Extracted data: Begin

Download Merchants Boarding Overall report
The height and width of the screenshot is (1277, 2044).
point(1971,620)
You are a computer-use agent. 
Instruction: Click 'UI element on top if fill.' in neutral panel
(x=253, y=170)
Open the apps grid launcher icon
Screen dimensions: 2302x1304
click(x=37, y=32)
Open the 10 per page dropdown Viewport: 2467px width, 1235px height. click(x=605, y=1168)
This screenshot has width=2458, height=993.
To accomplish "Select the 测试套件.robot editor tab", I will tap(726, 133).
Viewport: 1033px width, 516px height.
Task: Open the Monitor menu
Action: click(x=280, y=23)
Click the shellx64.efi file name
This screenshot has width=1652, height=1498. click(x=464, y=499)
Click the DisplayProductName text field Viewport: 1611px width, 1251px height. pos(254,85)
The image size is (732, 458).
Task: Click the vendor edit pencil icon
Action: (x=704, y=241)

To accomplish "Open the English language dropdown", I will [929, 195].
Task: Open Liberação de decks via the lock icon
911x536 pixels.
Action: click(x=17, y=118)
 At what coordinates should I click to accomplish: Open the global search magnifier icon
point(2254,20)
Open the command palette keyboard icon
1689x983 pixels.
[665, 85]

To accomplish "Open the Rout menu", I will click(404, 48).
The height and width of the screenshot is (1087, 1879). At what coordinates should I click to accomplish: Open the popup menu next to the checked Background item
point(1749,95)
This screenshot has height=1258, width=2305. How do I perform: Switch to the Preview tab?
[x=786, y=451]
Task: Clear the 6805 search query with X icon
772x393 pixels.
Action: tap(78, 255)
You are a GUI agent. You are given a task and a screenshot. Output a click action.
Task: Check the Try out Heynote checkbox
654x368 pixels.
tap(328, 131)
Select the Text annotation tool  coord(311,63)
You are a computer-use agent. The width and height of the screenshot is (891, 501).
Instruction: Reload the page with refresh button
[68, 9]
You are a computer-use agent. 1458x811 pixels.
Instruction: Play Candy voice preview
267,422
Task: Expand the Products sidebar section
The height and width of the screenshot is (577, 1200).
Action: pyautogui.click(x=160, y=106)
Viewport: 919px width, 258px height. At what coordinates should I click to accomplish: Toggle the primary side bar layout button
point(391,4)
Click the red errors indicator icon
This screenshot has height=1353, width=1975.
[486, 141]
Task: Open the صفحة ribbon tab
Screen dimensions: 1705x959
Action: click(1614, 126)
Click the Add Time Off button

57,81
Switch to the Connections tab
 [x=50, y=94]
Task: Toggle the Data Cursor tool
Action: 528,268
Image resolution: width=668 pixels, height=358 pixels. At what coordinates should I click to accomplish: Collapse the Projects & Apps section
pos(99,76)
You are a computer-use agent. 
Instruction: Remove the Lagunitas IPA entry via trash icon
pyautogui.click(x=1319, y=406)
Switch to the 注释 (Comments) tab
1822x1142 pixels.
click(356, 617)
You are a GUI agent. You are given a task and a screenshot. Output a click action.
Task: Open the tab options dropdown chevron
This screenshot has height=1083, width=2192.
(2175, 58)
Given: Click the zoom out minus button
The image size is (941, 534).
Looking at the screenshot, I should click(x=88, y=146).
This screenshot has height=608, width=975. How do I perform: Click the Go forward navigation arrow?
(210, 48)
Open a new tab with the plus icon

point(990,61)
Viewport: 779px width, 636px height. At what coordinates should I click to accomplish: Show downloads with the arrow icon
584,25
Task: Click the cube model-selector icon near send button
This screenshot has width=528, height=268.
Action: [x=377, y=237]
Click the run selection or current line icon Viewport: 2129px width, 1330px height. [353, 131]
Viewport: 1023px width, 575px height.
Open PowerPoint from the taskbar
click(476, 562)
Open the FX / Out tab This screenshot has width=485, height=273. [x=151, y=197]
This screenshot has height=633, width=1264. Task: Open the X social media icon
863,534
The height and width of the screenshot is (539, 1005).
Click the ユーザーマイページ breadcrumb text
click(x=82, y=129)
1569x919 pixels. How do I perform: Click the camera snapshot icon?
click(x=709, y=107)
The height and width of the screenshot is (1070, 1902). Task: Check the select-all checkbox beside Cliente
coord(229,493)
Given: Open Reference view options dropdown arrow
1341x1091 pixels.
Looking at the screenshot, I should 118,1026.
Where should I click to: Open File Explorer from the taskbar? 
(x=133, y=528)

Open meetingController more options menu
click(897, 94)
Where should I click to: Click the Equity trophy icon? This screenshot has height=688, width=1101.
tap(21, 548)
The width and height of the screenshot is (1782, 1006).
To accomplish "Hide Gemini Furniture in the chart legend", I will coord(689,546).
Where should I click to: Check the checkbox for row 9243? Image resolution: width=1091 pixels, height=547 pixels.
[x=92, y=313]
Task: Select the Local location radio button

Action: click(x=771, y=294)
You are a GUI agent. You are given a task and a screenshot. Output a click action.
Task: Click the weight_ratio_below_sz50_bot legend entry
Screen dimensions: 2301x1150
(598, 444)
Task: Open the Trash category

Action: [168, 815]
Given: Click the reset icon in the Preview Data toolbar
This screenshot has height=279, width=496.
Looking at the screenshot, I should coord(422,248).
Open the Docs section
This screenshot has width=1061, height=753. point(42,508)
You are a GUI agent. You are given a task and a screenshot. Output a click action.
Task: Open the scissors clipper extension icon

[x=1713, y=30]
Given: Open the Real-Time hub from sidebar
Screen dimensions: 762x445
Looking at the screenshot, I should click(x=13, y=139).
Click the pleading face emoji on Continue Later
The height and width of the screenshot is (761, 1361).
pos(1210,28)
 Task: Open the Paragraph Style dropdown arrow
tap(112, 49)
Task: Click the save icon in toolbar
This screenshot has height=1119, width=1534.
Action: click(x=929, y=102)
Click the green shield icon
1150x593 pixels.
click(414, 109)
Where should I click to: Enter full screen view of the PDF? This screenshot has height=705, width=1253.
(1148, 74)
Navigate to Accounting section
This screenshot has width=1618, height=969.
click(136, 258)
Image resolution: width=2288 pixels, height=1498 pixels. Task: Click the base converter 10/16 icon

Extracted data: End

__What the task asks__. Single out each line of the records above with the string "toolbar" in it, and copy it.

__Response box__.
Given: Click the reset icon in the Preview Data toolbar
Task: Click the save icon in toolbar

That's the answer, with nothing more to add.